Stéphane Beaulac: There's a dramatic shift happening—absolutely monumental—in Canada’s military realignment away from our immediate neighbor and toward Europe. It’s huge! The new Prime Minister, Mark Carney, immediately traveled to Europe to discuss this.
As we approach the election, I believe the strained relations between Canada and the U.S. will become a major campaign issue—not just the president’s daily outbursts, but the broader implications.
David Grondin: One positive outcome of Trump’s approach toward Canada is that it has forced us to reconsider our alliances. For a long time, we’ve been viewed as a freeloader, benefiting from our privileged relationship with the U.S. for security and defence.
Now we have the opportunity to diversify and strengthen our ties elsewhere, particularly with the European Union. In a way, that's the silver lining to an otherwise unfortunate situation: in the end, reducing our dependence on the U.S. is beneficial.
During the election, Carney will capitalize on a resurgence of Canadian nationalism—even in Quebec—against the U.S., which will work in his favour. Ironically, Trump may end up satisfied with this posture, as he always finds ways to present himself as a winner. In six months, if things stabilize, he may even claim victory in the situation with Canada. We’ll see.

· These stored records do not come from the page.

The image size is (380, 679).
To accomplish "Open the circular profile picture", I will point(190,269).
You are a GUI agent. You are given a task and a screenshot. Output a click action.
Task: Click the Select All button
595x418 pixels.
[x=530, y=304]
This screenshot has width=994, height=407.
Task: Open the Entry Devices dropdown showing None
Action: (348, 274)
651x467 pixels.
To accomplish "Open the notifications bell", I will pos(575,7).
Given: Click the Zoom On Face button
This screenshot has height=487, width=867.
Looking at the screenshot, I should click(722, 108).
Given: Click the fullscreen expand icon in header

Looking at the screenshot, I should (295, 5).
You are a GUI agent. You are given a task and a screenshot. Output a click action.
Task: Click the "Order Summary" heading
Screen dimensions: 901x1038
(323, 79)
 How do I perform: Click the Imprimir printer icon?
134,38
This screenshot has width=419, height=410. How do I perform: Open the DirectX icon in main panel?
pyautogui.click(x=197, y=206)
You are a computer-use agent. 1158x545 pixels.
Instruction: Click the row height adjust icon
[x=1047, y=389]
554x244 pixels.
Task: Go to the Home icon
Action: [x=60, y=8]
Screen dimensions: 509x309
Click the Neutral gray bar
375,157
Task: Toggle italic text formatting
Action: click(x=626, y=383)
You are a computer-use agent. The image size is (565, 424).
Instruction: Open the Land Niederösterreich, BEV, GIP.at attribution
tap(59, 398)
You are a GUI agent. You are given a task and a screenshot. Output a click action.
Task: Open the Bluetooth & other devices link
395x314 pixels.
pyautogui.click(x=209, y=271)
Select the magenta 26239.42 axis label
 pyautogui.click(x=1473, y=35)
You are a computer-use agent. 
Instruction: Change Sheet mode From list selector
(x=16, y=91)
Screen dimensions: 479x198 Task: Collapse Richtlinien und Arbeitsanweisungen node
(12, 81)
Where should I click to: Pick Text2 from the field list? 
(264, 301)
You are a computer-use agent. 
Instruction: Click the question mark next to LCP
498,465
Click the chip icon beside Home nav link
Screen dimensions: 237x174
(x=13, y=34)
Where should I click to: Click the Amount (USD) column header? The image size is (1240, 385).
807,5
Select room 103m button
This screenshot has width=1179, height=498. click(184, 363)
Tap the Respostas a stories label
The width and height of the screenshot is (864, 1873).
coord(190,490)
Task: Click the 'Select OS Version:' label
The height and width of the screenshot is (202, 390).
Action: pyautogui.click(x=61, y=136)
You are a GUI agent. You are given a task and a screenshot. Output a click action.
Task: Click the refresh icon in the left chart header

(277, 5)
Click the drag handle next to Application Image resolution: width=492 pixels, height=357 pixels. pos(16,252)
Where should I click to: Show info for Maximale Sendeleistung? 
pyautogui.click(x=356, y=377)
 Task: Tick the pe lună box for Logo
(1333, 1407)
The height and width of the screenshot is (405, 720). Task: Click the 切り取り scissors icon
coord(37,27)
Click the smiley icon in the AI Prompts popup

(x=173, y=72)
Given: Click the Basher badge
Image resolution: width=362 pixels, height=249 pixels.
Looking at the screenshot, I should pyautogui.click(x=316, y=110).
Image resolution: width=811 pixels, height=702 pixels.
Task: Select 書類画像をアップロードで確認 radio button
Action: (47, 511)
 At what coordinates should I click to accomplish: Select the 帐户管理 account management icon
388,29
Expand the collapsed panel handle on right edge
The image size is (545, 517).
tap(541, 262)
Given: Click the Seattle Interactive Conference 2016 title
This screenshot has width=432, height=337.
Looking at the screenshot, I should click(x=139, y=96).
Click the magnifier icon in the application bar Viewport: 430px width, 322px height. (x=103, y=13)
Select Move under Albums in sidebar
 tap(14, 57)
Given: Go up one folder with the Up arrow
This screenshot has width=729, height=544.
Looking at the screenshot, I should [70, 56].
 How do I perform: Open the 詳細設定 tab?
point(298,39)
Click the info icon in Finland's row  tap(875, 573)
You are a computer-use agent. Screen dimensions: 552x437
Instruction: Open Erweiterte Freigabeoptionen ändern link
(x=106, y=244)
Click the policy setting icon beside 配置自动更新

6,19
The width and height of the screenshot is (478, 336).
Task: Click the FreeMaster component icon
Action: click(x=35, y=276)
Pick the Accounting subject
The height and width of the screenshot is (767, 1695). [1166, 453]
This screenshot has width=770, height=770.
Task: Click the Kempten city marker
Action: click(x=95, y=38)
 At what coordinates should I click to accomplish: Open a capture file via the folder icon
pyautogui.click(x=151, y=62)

Karine Côté-Boucher: For my part, I agree with emerging sociological and economic anthropology analyses showing a shift towards mercantilist policies on both sides of the border. This significantly affects how borders are controlled and perceived in relation to our main trading partner.
We are reorganizing how we administer our border. Over the past 25 years, our perception of it has evolved—from a simple passageway for trade to a checkpoint of national security. Our border agents are now trained accordingly.
However, if we want them to return to being economic regulators rather than law enforcement officers, a major mindset shift will be required. Border priorities will shift from policing the trafficking of fentanyl and migrants to regulating trade.
Stéphane Beaulac: Indeed, this is also a major challenge in Europe, post-Brexit. At the borders between Northern Ireland and the Republic of Ireland, or between the UK and continental Europe, new and complex trade regulations are being developed. These Brexit-related border challenges resemble those we now face in Canada under Trump’s policies.
Finally, should we rule out the possibility of an extreme scenario—U.S. military forces crossing the 49th parallel, occupying Canada, and formally declaring us the “51st state”?
David Grondin: That won’t happen. There are limits to U.S. executive power, particularly within the military. The vast majority of soldiers would view such an order as unlawful and respond: Invade Canada? No way!